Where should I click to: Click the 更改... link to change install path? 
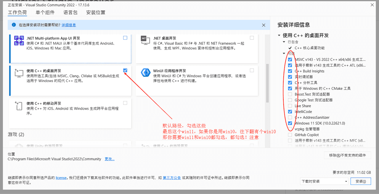point(110,159)
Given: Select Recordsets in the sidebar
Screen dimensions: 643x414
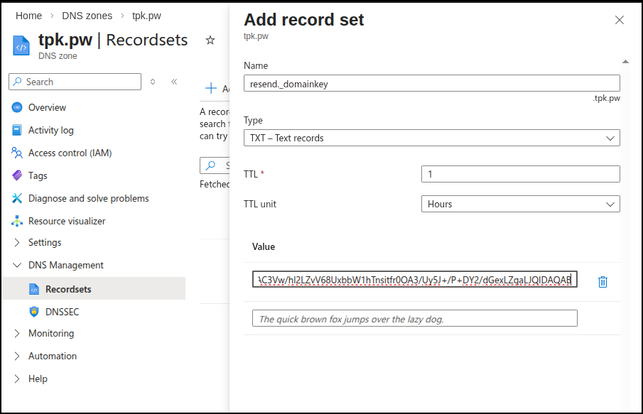Looking at the screenshot, I should pyautogui.click(x=68, y=289).
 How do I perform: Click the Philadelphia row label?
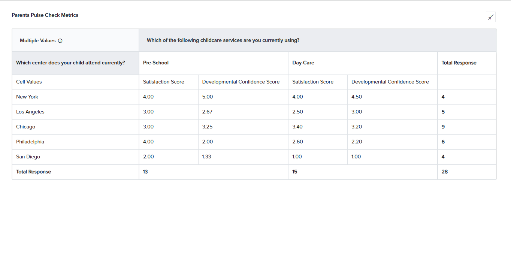pyautogui.click(x=30, y=142)
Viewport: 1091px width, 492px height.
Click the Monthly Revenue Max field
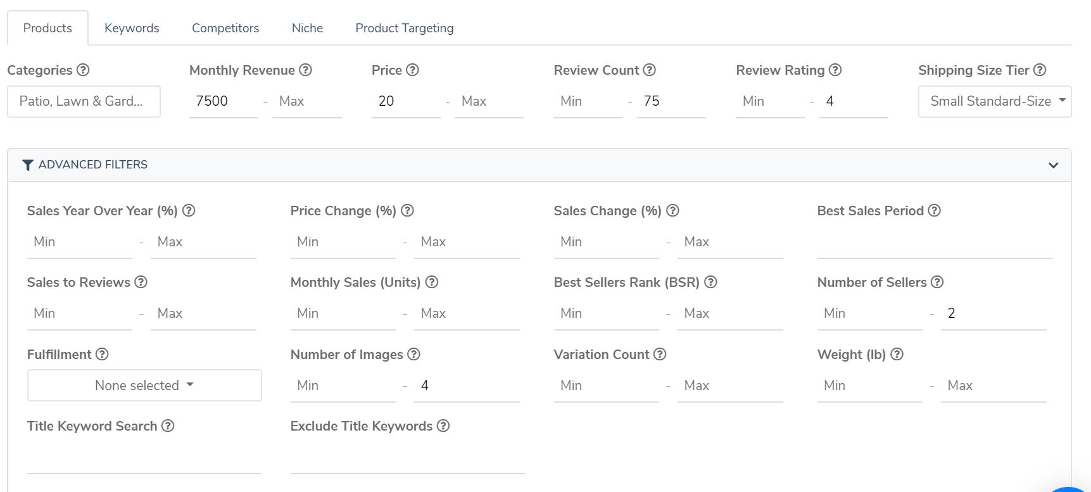click(306, 101)
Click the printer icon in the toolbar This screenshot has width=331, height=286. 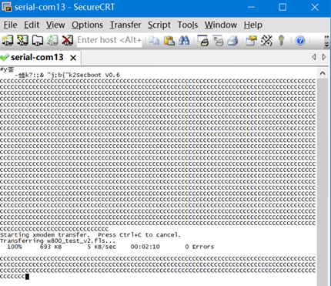pyautogui.click(x=233, y=41)
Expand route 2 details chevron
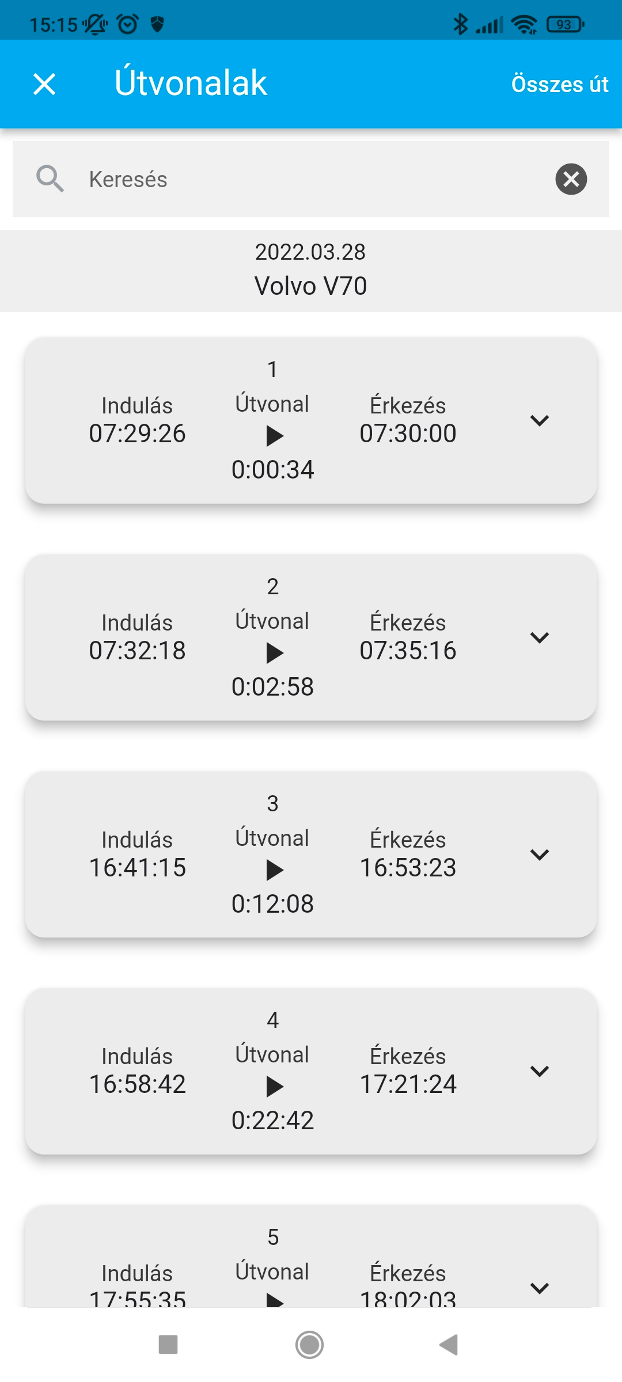Screen dimensions: 622x1382 tap(539, 637)
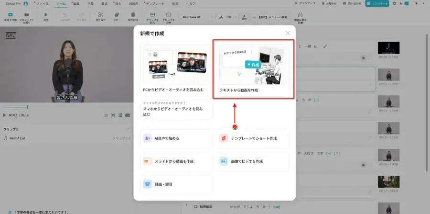Open the Noto Sans JP font dropdown
Screen dimensions: 430x214
click(x=197, y=17)
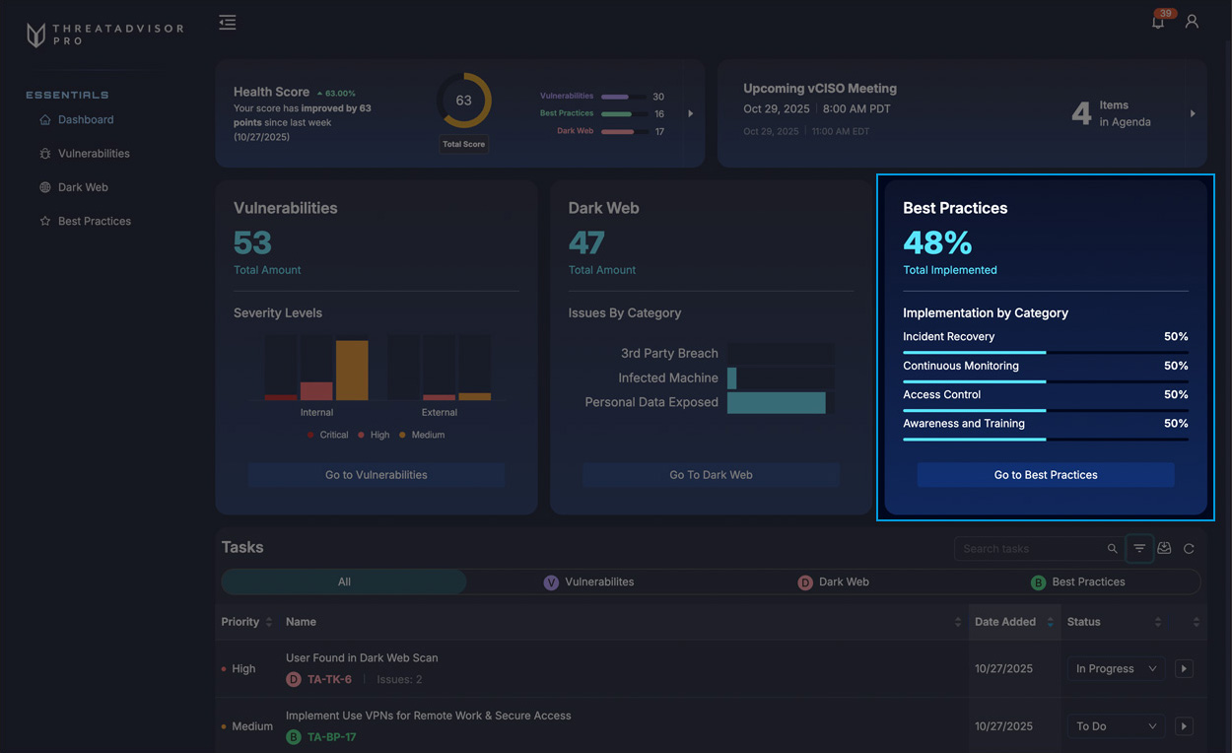Open the notifications bell

click(1158, 22)
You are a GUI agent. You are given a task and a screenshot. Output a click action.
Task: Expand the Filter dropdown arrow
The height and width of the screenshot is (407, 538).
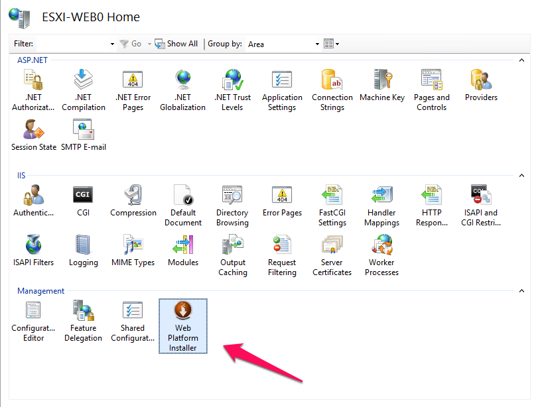click(112, 44)
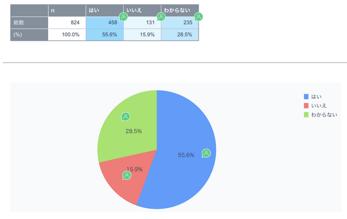Click comment icon on はい table column
Screen dimensions: 347x219
123,17
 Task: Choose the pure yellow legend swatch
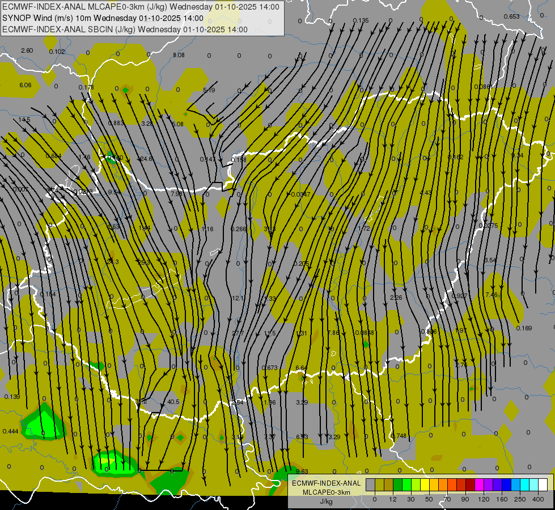[x=425, y=485]
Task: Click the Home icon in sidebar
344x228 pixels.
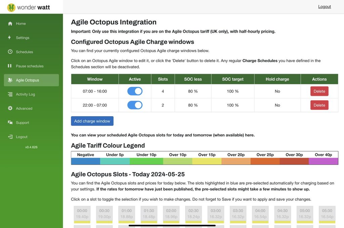Action: pyautogui.click(x=10, y=24)
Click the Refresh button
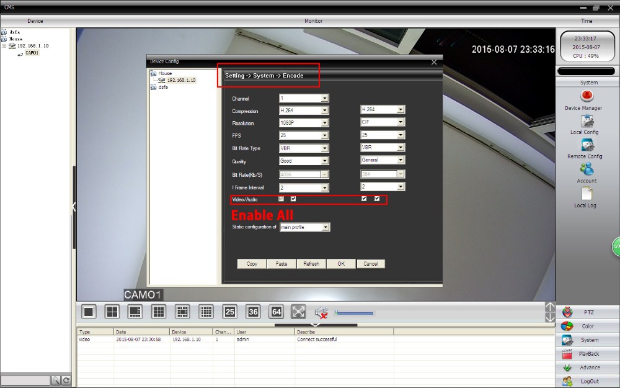Viewport: 620px width, 388px height. (x=311, y=264)
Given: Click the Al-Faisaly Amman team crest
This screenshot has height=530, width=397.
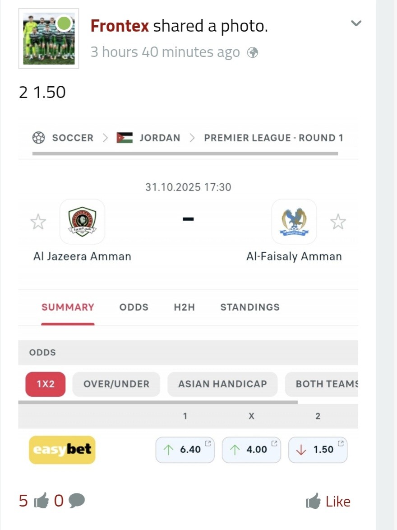Looking at the screenshot, I should point(294,222).

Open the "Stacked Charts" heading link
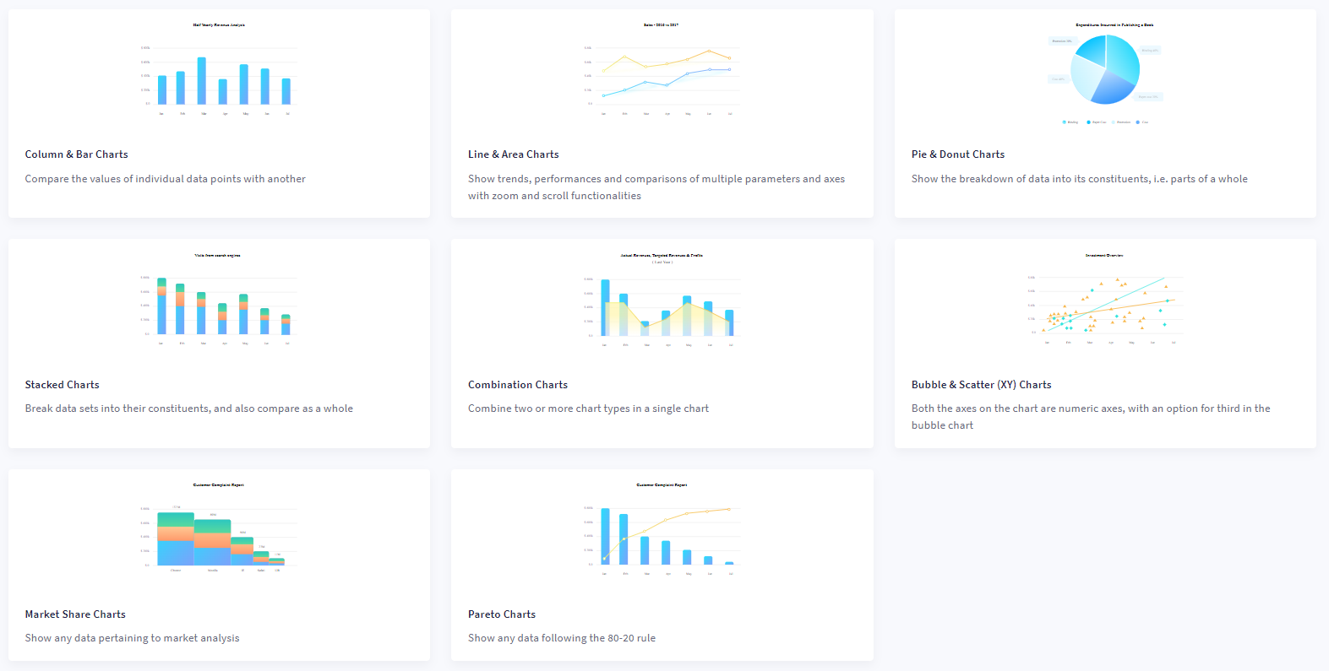click(63, 385)
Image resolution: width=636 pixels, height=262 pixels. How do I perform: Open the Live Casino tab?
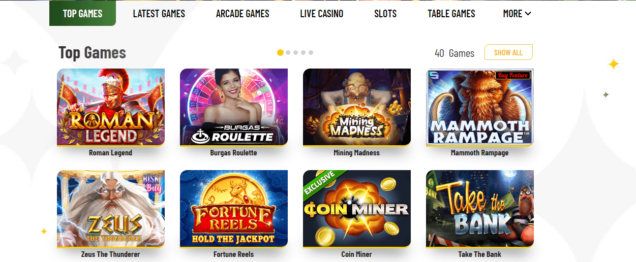322,14
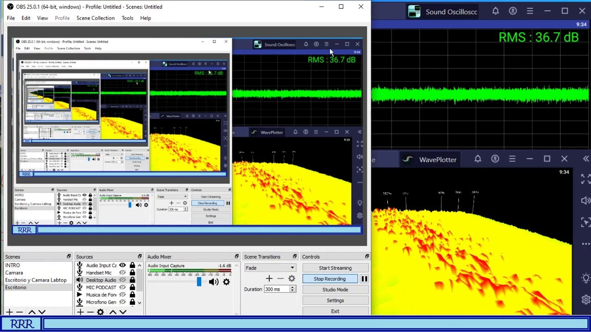The height and width of the screenshot is (332, 591).
Task: Increase the transition Duration stepper
Action: pyautogui.click(x=292, y=287)
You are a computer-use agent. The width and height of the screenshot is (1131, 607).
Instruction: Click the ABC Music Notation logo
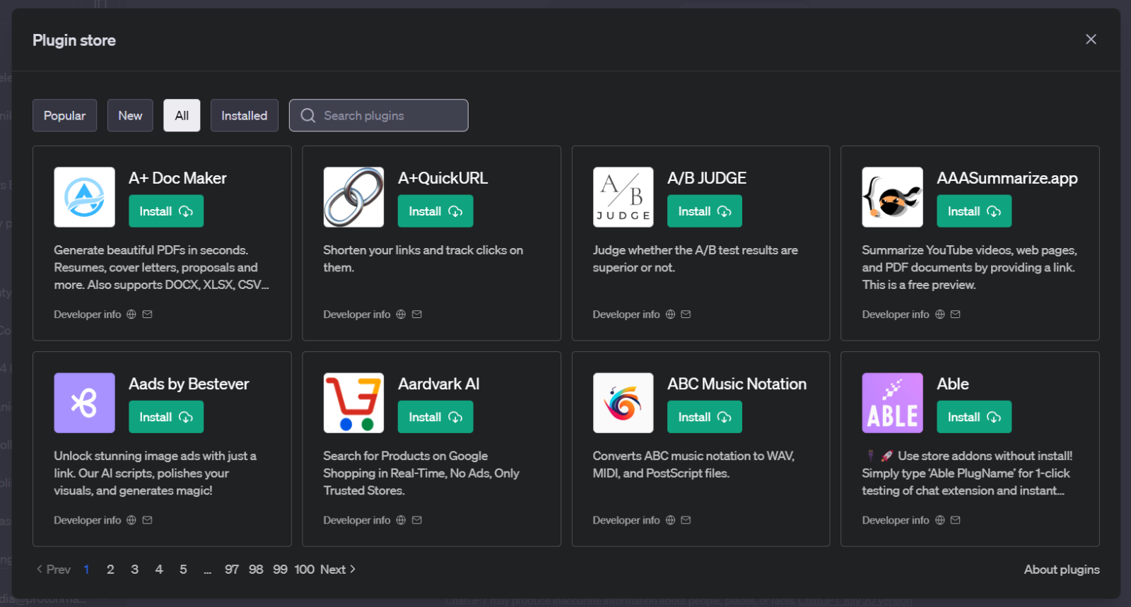coord(623,403)
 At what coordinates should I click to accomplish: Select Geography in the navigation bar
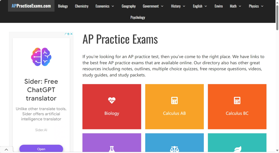129,6
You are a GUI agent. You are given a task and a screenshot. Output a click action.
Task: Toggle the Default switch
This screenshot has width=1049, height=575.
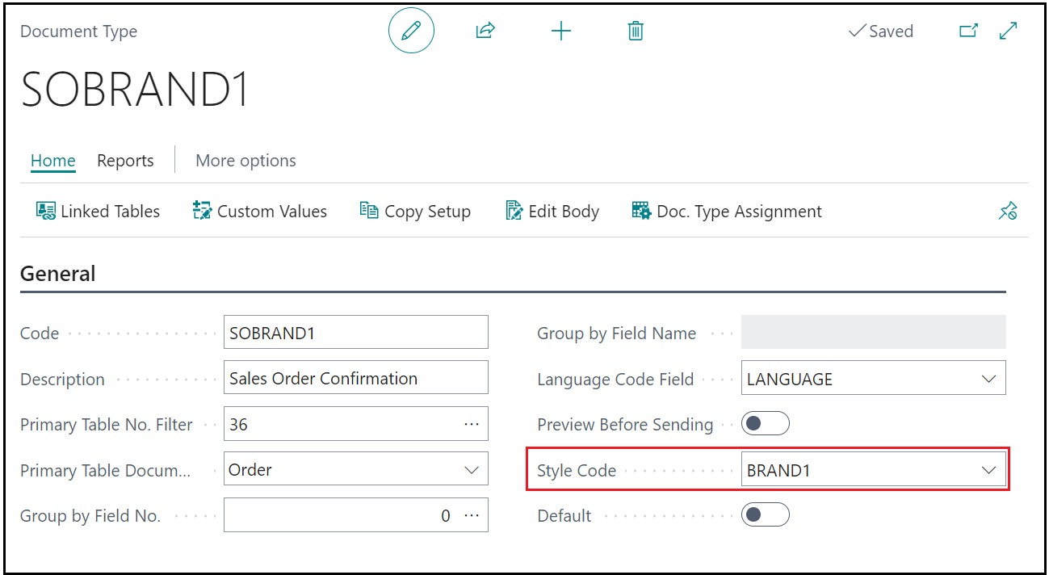[x=765, y=515]
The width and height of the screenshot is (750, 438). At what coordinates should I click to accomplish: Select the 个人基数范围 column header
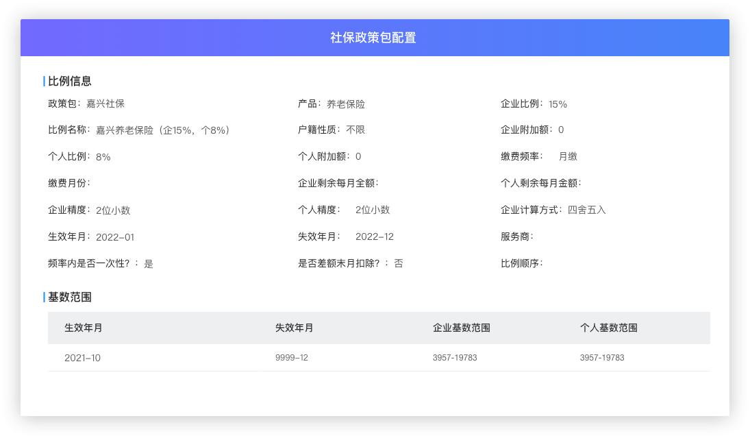tap(608, 328)
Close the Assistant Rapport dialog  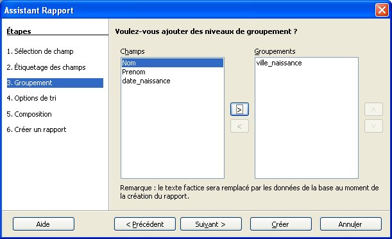coord(382,10)
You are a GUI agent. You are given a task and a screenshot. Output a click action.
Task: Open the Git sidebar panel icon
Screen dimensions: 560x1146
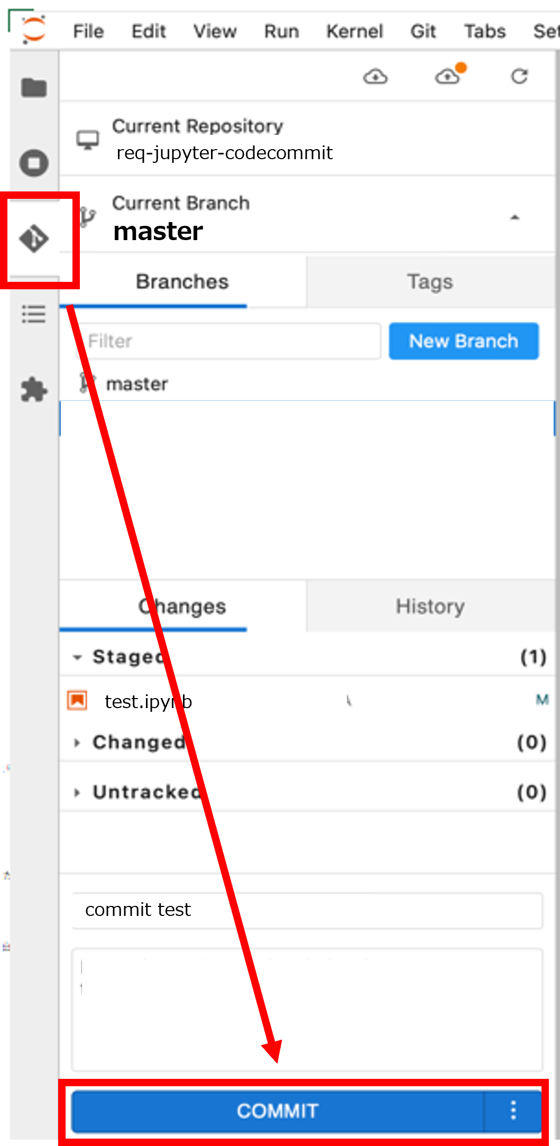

— Problem to work on —
Copy all lines from the material that hold "sidebar".

— Expected answer —
Given: Select Recordsets in the sidebar
Task: Click the Home icon in sidebar
Task: Open the Git sidebar panel icon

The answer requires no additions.